Exercise:
Word for word, transcribe the data below from the line with "At what coordinates should I click to accomplish: Expand" to the line with "1000x1415 pixels.", keeping both of those lines.

Information given:
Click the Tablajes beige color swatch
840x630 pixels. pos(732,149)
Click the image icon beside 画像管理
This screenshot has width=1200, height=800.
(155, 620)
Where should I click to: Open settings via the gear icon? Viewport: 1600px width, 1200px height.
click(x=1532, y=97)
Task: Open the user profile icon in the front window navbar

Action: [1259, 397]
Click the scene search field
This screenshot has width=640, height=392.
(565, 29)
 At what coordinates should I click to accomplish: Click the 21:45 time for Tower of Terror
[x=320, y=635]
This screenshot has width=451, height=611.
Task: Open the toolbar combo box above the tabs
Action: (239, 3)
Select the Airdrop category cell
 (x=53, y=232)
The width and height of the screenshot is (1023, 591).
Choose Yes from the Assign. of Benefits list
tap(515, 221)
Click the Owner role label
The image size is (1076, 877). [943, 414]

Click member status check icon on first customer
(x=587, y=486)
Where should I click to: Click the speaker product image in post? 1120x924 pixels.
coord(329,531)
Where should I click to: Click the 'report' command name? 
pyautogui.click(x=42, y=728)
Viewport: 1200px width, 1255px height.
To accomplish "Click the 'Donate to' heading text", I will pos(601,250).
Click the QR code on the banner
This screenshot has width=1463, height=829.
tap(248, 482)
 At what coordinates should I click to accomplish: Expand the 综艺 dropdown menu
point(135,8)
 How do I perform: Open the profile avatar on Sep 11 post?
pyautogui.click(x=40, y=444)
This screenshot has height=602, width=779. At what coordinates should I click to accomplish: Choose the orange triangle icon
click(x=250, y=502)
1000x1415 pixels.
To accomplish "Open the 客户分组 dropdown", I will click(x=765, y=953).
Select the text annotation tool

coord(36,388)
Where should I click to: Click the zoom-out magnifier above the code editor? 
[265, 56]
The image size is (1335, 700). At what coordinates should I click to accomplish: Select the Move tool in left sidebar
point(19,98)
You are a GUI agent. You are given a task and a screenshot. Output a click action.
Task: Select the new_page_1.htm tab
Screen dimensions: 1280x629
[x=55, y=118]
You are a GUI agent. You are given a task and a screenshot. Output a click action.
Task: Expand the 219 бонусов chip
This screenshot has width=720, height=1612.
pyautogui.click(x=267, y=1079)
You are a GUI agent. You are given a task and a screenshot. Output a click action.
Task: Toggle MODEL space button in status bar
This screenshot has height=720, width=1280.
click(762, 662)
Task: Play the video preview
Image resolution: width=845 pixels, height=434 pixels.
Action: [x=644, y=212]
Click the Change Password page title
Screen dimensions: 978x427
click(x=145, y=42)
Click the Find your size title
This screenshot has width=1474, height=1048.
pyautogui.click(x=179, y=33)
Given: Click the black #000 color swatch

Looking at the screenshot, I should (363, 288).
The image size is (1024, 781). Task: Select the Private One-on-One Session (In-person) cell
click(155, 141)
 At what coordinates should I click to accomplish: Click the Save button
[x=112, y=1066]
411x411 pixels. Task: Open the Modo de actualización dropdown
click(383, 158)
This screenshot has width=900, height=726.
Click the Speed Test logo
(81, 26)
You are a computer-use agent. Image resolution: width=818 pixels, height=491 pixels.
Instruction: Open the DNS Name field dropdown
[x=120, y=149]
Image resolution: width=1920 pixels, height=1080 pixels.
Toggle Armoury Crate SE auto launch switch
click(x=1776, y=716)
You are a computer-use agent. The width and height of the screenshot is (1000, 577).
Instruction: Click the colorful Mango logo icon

Exercise response:
 At what coordinates should I click to accomplish: Expand the 综艺 dropdown menu
point(135,8)
 How do I perform: Open the profile avatar on Sep 11 post?
pyautogui.click(x=40, y=444)
This screenshot has height=602, width=779. At what coordinates should I click to accomplish: Choose the orange triangle icon
click(x=250, y=502)
1000x1415 pixels.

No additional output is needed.